Doch die Staatsanwaltschaft Wiener Neustadt sprach sich dagegen aus und erntete dafür Kritik – von den Einsatzkräften sowie von höchster offizieller Stelle aus NÖ und Wien. Die Bundeshauptstadt ist Grundeigentümer des abgebrannten Quellschutzwaldes. Bei einem Fahrlässigkeitsdelikt wie einer weggeworfenen Zigarette fehle die rechtliche Grundlage für eine Funkzellenauswertung, argumentierte die Anklagebehörde. Es benötige ein Delikt mit einem Strafausmaß von mehr als einem Jahr, was die fahrlässige Herbeiführung einer Feuersbrunst (§170 StGB) nicht ist.
Damit gab man sich allerdings nicht zufrieden. Als verlängerter Arm der nö. Landesregierung forderte die Bezirkshauptfrau von Neunkirchen, Alexandra Grabner-Fritz, die Justiz auf, alle Möglichkeiten in dem Fall auszuschöpfen. Derselben Meinung war auch die Forstdirektion Wien. Eine Klärung des Infernos hätte vor allem generalpräventive Wirkung, um gegen solch ein achtloses Handeln vehement einzuschreiten, so die Verantwortlichen. Der oder die Verursacher hatten sich gegen die geltende Waldbrandverordnung hinweg gesetzt.
Auf den letzten Drücker
Die Wünsche und Forderungen wurden – spät aber doch – von Justitia erhört. Auf Grund des öffentlichen Interesses und großen Drucks war die Angelegenheit von Wiener Neustadt an die Oberstaatsanwaltschaft Wien (OStA) übermittelt worden.
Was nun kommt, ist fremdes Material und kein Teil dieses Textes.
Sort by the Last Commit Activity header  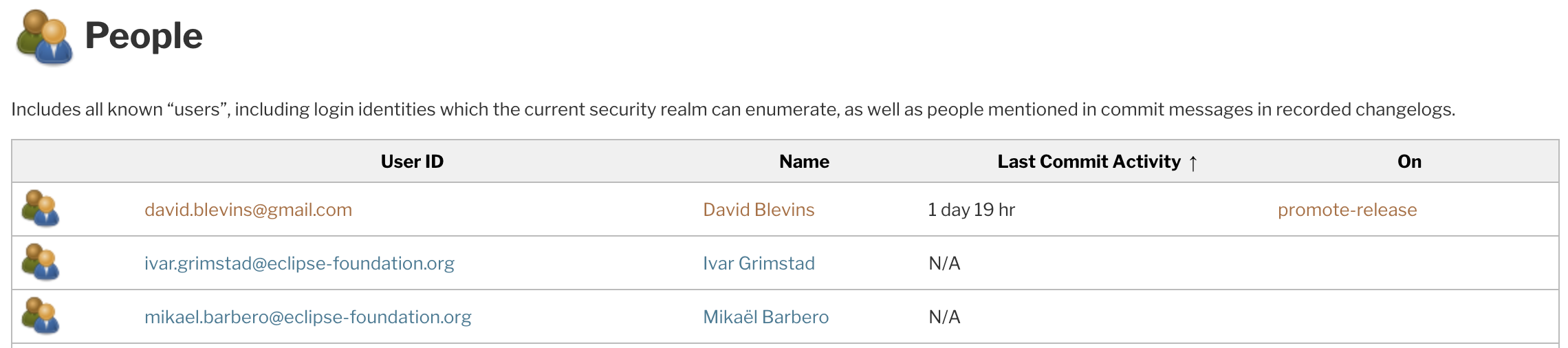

Von dort erging bereits vor Wochen ein Vorhabensbericht an das Justizministerium.
Am Dienstag hieß es dazu noch auf Nachfrage des KURIER beim Ersten Oberstaatsanwalt, Michael Klackl, dass man noch immer auf eine Antwort aus dem Ministerium warte. Auf die Rufdaten könne nur 6 Monate zurück gegriffen werden und diese Frist ende bereits am Wochenende. „Wenn wir noch etwas machen wollen, wäre es allerhöchste Zeit“, so Klackl.
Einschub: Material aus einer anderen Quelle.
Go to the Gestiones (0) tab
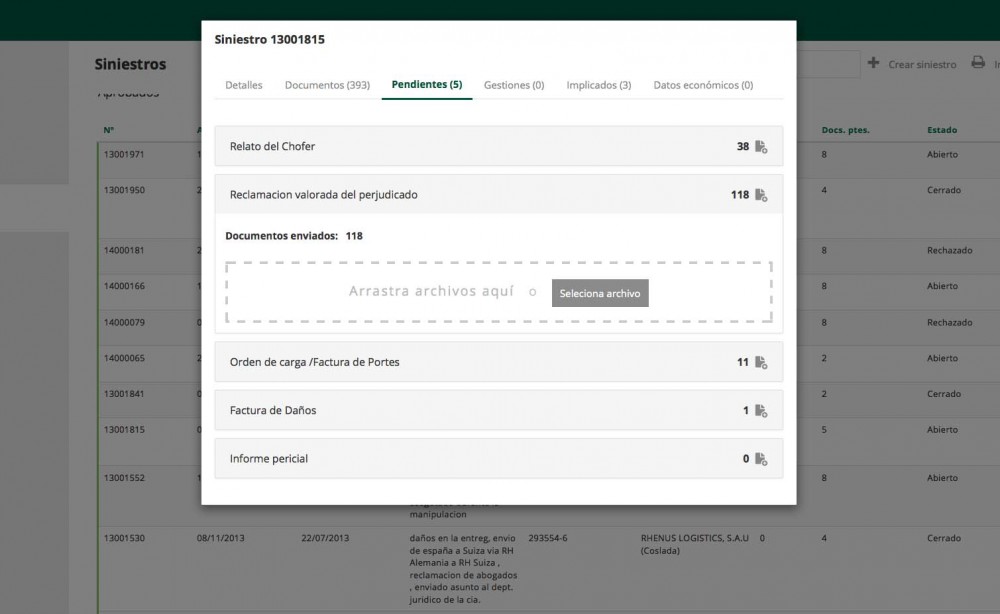The image size is (1000, 614). (x=514, y=86)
Am Mittwoch dann die Kehrtwende. Das Justizministerin von Alma Zadić ordnete Stunden nach der Anfrage die Funkzellenauswertung an, bestätigt Klackl. Über die OStA wurde die Staatsanwaltschaft Wiener Neustadt damit betraut, einen entsprechenden Antrag zu erlassen. Das Ministerium sieht den Anfangsverdacht der Brandstiftung (§169 StGB) gegeben. Bei einer Strafandrohung von bis zu zehn Jahren ist daher auch die Funkzellenauswertung möglich.
Wie Erich Habitzl, Sprecher der Staatsanwaltschaft Wiener Neustadt, bestätigt, wurde das nö. Landeskriminalamt mit den neuen Erhebungen beauftragt.